Have you also thought about selecting feature films by students?
Yes, we do usually show them, as in Kohki's case. In the past, we also organised a sidebar with feature films by people who had come with short films before. This year, it's only one of them we have got in touch with. I hope that we will have more people next year.

What guidelines do you follow when selecting the other feature films?
The main goal is to show movies that are still clinging to the roots of arthouse cinema, by auteurs who are accessible, who Emir can get in touch with and organise their trip over here and their stay. Of course, we want to have movies that are socially involved somehow, and so on. 

The festival screens mostly foreign (arthouse) films. Was this a deliberate decision?

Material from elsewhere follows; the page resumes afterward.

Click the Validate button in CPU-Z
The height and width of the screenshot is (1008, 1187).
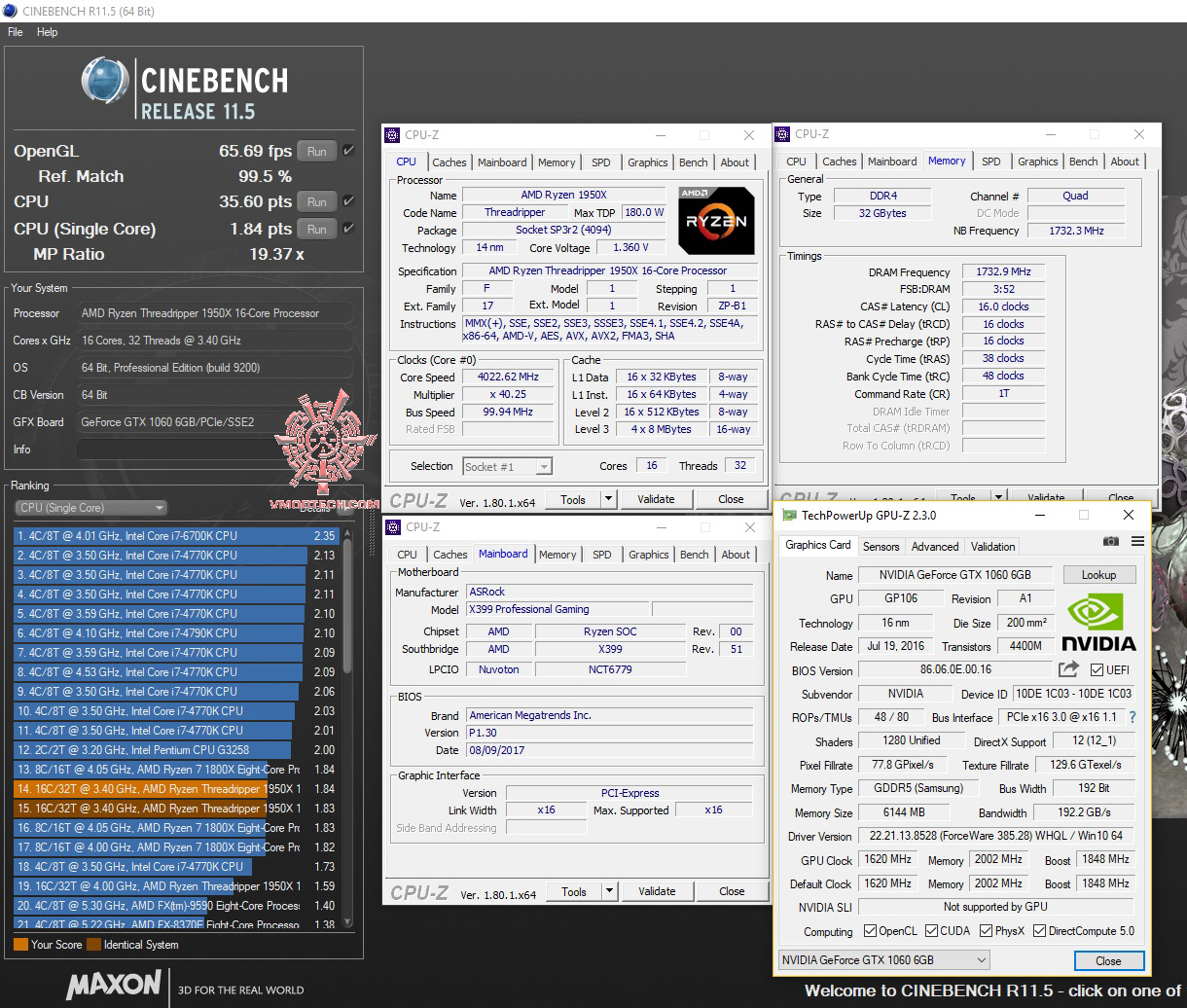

It depends on the quality of the year’s films. Regarding Serbian cinema, this year we have had many good short films, but we didn’t get to have a feature film we loved. It’s not a rationally planned decision to do it that way. Regarding foreign arthouse films, in Serbia, there is definitely a problem with the distribution of movies. It is very rare to see any arthouse titles showing in the cinemas in Belgrade. It seldom happens, and if it does, it doesn’t last long – Hollywood movies are definitely dominating the place. For example, a highlight of this year’s edition is the Decolonizing Cinema section. What I found very touching in these selected arthouse movies is that they talk about characters or even a world that still shows some kind of ideology, some faith in the idea of freedom or changing the world to make it a better place. I think that is something that art is losing quite a lot.